A trial over liability in the Smith boy's death was to begin Monday in Superior Court, but was called off late Friday when Christiana agreed to the settlement, said Patrick R. Frega, the lawyer for the Smith family. Lawyers for the city and the home builder had agreed to their shares earlier.
Gene Gordon, chief deputy city attorney, said Monday that city officials have considered posting signs but rejected the idea after a study showed that signs about explosives might actually attract children.
"Kids might be inclined to go in and look for it," Gordon said.

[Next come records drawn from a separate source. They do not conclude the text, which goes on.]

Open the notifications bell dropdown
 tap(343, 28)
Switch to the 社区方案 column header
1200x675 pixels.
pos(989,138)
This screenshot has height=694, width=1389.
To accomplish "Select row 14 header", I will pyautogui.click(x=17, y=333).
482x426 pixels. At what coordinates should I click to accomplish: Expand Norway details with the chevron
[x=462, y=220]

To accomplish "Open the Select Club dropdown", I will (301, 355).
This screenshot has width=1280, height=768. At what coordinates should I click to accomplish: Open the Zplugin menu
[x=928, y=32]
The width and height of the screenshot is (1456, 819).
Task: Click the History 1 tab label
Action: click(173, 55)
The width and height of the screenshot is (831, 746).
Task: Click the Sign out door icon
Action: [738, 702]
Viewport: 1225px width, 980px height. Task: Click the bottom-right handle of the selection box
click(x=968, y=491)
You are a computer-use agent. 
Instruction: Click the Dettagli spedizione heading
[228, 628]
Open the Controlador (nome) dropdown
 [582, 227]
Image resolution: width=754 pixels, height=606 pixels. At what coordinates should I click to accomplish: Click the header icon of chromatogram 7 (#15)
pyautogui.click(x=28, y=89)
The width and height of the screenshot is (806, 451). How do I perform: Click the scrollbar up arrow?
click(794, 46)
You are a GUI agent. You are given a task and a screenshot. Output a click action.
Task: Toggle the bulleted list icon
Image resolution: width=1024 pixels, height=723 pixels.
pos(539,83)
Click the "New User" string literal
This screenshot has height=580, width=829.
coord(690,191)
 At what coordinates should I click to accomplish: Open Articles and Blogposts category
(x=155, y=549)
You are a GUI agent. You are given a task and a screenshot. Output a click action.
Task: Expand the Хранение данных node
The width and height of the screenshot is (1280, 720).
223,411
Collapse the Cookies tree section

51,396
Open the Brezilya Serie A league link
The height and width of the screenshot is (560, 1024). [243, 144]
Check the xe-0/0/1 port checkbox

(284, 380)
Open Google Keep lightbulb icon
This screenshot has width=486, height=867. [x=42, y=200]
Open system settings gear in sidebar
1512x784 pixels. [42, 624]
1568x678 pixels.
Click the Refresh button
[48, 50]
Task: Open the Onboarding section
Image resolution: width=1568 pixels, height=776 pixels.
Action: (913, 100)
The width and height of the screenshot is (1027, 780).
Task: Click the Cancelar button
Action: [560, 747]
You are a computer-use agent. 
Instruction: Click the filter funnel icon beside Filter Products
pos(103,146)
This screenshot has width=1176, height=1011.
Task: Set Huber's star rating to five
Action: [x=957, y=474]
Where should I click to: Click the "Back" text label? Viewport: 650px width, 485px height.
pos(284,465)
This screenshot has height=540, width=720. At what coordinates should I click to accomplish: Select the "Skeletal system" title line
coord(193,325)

Representatives of the Fire Department visit schools to warn children about the explosives, he added.
Government Being Sued
"We had some knowledge, but we were assured by the federal government that it would not be a problem," said Daniel Bacalski, Christiana's lawyer. "The city told us what to build and where to build."
In a separate action, the city and Christiana are suing the federal government to recover the cost of the settlements.
"We think the fault lies with the original owners of the property who got it (shells) there, failed to clean it up, and made it available to the public," Bacalski said. "I adamantly believe this problem is a governmental problem, and they are not doing anything about it."
Were Playing 'Fort'
The Peake and Smith boys were among six children who found the 37- or 57-millimeter tank shell in December, 1983, while playing "fort" in a canyon near their homes.
They examined the shell, tossed it in the bushes, retrieved it for another look, and banged it on a rock. The shell exploded, instantly killing the two 8-year-olds and injuring Carl, then 12.
Joanne Peake said Monday that her son, Carl, is "doing very well" physically.
"He still has scars on his legs and shrapnel behind his knee and in his buttocks," she said. "Finally, after four years, I think (he's) doing extremely well. He seems to be happier than he's been. We seem to be closer than we've been."
Peake has remained in the Tierrasanta house with Carl and her two other children, Collette, 11, and Chad, 7.
"My children will never forget," said Peake, whose voice broke several times during the hourlong press session. "My youngest, who was only 2 1/2, is afraid--afraid of death. He's afraid that something could happen to him any minute. He just goes into hysteria when he gets a little cut."
Carl remembers "mostly running up the hill yelling," she said. "He remembers standing there crying and hearing loud noise. I don't know what he saw anymore. It's like he kind of blanked out certain things.